- **Exercises to complete**
A) In the passage on solving recurrences, copy word for word the part that opens with the words containing "1. restate what" and closes with "first computed values.".
B) Extend the passage on solving recurrences, picking up right after its final sentence.

━━━ Passage to read ━━━

When solving a recurrence:

  1. restate what the sequence counts; write down the combinatorial definition of $a_n$.
  2. verify the initial conditions by computing $a_0, a_1, a_2$ from the combinatorial model directly.
  3. compute a few values from the recurrence as an independent cross-check.
  4. choose a method: characteristic roots for linear homogeneous with constant coefficients; generating functions for nonhomogeneous or when a product form is natural.
  5. confirm that the resulting formula matches the first computed values.
  6. analyze asymptotics: the dominant characteristic root determines exponential growth rate.
  7. treat the closed form as a conjecture you have tested until you prove it by induction against the recurrence.

Treat solving as model validation, not detached algebra.

Short decision procedure. If the recurrence is linear homogeneous with constant coefficients and small order, use characteristic roots -- faster, less bookkeeping. If the recurrence is nonhomogeneous, or if you suspect combinatorial structure you want to prove, use generating functions -- more scaffolding, but it carries combinatorial meaning through the derivation. If the recurrence is nonlinear (Catalan-like), generating functions plus functional equations (quadratic in $A(x)$) is your best tool.

Transfer / Where This Shows Up Later

  • Semester 2 algorithms: the Master Theorem for $T(n) = aT(n/b) + f(n)$ is a specialized solver drawing on the same asymptotic reasoning as dominant-root analysis. Akra-Bazzi generalizes it using Mellin transforms (a generating-function cousin).
  • Semester 3 data structures: amortized analyses via accounting and potential functions are recurrence solvers in disguise. Randomized data-structure depth bounds use probabilistic recurrence arguments.

━━━ Source information ━━━

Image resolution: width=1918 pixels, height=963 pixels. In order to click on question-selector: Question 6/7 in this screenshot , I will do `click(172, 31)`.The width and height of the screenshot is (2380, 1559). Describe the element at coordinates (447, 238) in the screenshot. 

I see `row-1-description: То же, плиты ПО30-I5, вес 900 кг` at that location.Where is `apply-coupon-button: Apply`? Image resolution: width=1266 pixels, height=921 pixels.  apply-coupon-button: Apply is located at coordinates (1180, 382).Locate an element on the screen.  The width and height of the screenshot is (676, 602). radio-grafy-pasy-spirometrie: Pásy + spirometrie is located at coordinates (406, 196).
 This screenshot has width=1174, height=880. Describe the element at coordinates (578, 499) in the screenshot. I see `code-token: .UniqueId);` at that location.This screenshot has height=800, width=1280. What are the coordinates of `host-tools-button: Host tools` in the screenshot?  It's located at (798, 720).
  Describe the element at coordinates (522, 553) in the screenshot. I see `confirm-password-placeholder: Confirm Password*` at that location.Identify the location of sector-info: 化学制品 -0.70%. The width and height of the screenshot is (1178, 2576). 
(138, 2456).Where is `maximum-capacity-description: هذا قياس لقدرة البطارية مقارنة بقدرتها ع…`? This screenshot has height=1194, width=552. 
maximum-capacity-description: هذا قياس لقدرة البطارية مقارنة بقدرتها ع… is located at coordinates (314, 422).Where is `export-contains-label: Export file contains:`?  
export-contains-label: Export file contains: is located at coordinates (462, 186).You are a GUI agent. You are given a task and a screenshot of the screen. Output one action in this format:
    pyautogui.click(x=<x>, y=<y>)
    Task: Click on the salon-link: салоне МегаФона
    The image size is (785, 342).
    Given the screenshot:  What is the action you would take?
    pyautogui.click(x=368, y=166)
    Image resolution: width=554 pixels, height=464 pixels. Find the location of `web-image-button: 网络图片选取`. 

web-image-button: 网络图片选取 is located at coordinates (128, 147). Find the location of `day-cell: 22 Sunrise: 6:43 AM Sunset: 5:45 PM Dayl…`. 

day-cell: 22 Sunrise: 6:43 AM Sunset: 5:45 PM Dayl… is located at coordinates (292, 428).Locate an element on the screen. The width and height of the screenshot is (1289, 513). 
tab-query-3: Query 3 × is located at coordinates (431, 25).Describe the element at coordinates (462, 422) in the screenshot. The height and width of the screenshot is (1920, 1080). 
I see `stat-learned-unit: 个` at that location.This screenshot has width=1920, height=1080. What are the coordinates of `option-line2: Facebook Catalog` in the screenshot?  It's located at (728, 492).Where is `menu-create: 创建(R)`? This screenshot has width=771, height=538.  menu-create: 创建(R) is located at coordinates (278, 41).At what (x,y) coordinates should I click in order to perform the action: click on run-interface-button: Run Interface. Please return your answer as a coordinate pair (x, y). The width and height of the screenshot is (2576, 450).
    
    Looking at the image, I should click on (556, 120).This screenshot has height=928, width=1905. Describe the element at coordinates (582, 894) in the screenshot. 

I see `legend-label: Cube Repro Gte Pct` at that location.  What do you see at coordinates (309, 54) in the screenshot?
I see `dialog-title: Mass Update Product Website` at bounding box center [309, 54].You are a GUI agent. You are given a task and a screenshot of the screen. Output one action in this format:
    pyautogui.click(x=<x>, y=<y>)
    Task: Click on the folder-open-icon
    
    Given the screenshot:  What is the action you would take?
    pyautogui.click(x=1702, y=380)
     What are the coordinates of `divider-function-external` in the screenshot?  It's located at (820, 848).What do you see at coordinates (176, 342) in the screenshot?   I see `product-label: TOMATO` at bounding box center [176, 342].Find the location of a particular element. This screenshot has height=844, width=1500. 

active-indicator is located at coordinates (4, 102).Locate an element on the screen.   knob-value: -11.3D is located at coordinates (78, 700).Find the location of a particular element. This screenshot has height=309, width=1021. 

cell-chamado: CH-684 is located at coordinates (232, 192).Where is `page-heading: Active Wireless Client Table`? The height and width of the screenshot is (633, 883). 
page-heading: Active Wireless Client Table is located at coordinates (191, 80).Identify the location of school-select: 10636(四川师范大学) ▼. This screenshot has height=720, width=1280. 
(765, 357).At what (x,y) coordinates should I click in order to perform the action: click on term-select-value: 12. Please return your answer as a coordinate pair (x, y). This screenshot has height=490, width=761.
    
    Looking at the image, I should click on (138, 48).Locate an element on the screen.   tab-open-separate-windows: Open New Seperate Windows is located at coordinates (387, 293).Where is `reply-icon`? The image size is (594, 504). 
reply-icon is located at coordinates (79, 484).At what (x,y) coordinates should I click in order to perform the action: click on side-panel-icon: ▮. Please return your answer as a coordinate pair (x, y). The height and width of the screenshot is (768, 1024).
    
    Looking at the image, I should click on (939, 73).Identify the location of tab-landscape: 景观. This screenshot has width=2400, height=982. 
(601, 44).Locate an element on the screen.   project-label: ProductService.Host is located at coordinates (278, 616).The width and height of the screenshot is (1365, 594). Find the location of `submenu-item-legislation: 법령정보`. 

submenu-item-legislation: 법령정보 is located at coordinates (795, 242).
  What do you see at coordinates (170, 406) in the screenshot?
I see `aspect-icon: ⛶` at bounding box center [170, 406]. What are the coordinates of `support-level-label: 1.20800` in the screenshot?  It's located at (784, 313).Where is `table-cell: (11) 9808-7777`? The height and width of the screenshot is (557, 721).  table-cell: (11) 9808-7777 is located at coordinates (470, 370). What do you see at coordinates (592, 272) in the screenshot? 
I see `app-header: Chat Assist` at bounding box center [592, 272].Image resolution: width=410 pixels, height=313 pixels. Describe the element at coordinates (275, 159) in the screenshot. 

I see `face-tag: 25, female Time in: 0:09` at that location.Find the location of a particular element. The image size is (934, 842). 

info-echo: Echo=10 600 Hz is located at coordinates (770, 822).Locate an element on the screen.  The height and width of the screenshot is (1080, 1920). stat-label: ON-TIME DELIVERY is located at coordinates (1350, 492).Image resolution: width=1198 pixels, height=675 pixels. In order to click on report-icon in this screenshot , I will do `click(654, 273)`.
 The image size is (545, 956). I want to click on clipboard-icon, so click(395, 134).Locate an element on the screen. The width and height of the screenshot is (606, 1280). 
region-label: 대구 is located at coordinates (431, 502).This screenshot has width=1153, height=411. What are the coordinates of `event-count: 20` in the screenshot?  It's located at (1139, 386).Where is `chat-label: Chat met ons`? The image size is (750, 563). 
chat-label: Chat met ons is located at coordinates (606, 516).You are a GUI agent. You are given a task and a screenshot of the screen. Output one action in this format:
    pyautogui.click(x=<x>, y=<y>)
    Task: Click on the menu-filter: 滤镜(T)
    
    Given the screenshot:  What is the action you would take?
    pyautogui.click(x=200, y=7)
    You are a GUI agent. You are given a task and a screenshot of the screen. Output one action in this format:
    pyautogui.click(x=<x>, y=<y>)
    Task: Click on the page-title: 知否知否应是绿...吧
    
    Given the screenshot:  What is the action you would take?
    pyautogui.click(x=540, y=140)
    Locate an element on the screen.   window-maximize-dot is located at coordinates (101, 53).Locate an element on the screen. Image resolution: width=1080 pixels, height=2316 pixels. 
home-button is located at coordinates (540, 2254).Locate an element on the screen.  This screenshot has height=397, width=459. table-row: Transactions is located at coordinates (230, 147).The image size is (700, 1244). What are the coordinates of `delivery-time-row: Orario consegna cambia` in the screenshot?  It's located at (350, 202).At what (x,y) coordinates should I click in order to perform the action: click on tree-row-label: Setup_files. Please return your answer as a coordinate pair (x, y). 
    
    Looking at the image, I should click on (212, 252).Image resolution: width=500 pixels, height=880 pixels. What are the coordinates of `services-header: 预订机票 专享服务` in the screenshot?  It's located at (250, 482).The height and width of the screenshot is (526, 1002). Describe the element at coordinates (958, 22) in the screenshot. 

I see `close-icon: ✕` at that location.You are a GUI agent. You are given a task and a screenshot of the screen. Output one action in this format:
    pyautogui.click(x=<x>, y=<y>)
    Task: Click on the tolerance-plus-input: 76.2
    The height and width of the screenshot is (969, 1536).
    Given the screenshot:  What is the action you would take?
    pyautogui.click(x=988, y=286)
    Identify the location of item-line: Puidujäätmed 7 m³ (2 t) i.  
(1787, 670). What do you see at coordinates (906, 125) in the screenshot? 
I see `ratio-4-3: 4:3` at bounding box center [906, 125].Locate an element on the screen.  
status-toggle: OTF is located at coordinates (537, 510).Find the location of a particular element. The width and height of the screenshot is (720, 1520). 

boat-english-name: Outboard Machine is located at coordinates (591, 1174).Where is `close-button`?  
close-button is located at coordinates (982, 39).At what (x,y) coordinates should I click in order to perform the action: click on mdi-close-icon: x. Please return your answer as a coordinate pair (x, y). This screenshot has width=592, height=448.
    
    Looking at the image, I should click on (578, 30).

━━━

- **Answers to the exercise**
A)
1. restate what the sequence counts; write down the combinatorial definition of $a_n$.
  2. verify the initial conditions by computing $a_0, a_1, a_2$ from the combinatorial model directly.
  3. compute a few values from the recurrence as an independent cross-check.
  4. choose a method: characteristic roots for linear homogeneous with constant coefficients; generating functions for nonhomogeneous or when a product form is natural.
  5. confirm that the resulting formula matches the first computed values.

B)
  • Semester 4 databases: cost models for iterative query evaluation solve recurrences for convergence of recursive CTEs and fixed-point computations.
  • Semester 5 OS & 6 distributed systems: queueing steady-state solutions to M/M/1 use solving a linear recurrence in probabilities; consensus-round bounds (Paxos, Raft) use linear-recurrence growth-rate arguments.
  • Machine learning (later): linear recurrences underlie autoregressive models and Kalman filters; dominant-root analysis predicts stability of dynamic systems.

Check Yourself

  1. Why should counting sequences always produce integers in every valid closed form?
  2. What is the role of initial conditions in determining a unique solution? How many are required for an order-$k$ recurrence?
  3. Why is it useful to compute small values directly before trusting a closed form?
  4. For $a_n = 3a_{n-1} - 2a_{n-2}$ with $a_0 = 2, a_1 = 3$, solve by characteristic roots.
  5. What is the dominant root of $a_n = 2a_{n-1} + 3a_{n-2}$? Without solving exactly, give the asymptotic growth rate.
  6. Why does a double root $r$ produce an extra factor of $n$? (Hint: in the generating function picture, $\frac{1}{(1-rx)^2}$ has $(n+1) r^n$ as its coefficient.)
  7. Given $a_n = 2^n - 1$, find a linear recurrence of lowest order that $(a_n)$ satisfies. Verify against initial conditions.

Mini Drill or Application

For each recurrence:

  1. compute the first five terms.
  2. state what kind of counting model might generate it.
  3. say whether a generating-function or characteristic-root approach seems more natural.
  4. if linear and homogeneous, solve by characteristic roots.

Recurrences:

  1. $a_n = 2 a_{n-1}$, $a_0 = 1$. (Should give $a_n = 2^n$.)
  2. $b_n = b_{n-1} + b_{n-2}$, $b_0 = 2, b_1 = 3$. (Fibonacci-like; solve and verify.)
  3. $c_n = c_{n-1} + 3$, $c_0 = 4$. (Redo Example 3 from scratch.)
  4. $d_n = 4 d_{n-1} - 4 d_{n-2}$, $d_0 = 1, d_1 = 3$. (Has a repeated root; watch the form.)
  5. $e_n = 2 e_{n-1} + 1$, $e_0 = 0$. (Towers of Hanoi; solve to $e_n = 2^n - 1$.)
  6. $g_n = g_{n-1} + 2 g_{n-2}$, $g_0 = 1, g_1 = 1$. (Distinct roots; find the closed form and its dominant root.)
  7. $h_n = h_{n-2}$ with $h_0 = 1, h_1 = 0$. (Period-$2$ sequence; note how characteristic roots $\pm 1$ produce an oscillation rather than growth.)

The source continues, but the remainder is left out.